### What the exercise asks
Copy out all the entries shown below, exactly as they appear.
== Excerpted data ==
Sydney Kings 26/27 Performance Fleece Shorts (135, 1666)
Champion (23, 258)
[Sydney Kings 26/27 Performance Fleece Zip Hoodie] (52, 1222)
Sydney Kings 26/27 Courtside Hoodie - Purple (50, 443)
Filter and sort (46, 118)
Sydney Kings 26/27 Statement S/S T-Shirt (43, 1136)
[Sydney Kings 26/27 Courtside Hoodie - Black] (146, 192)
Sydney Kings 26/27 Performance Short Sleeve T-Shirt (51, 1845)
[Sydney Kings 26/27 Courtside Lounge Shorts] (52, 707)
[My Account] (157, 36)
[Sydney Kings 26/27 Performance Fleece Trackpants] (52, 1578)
===
### Solution to this exercise
Sydney Kings 26/27 Performance Fleece Shorts (135, 1666)
Champion (23, 258)
[Sydney Kings 26/27 Performance Fleece Zip Hoodie] (52, 1222)
Sydney Kings 26/27 Courtside Hoodie - Purple (50, 443)
Filter and sort (46, 118)
Sydney Kings 26/27 Statement S/S T-Shirt (43, 1136)
[Sydney Kings 26/27 Courtside Hoodie - Black] (146, 192)
Sydney Kings 26/27 Performance Short Sleeve T-Shirt (51, 1845)
[Sydney Kings 26/27 Courtside Lounge Shorts] (52, 707)
[My Account] (157, 36)
[Sydney Kings 26/27 Performance Fleece Trackpants] (52, 1578)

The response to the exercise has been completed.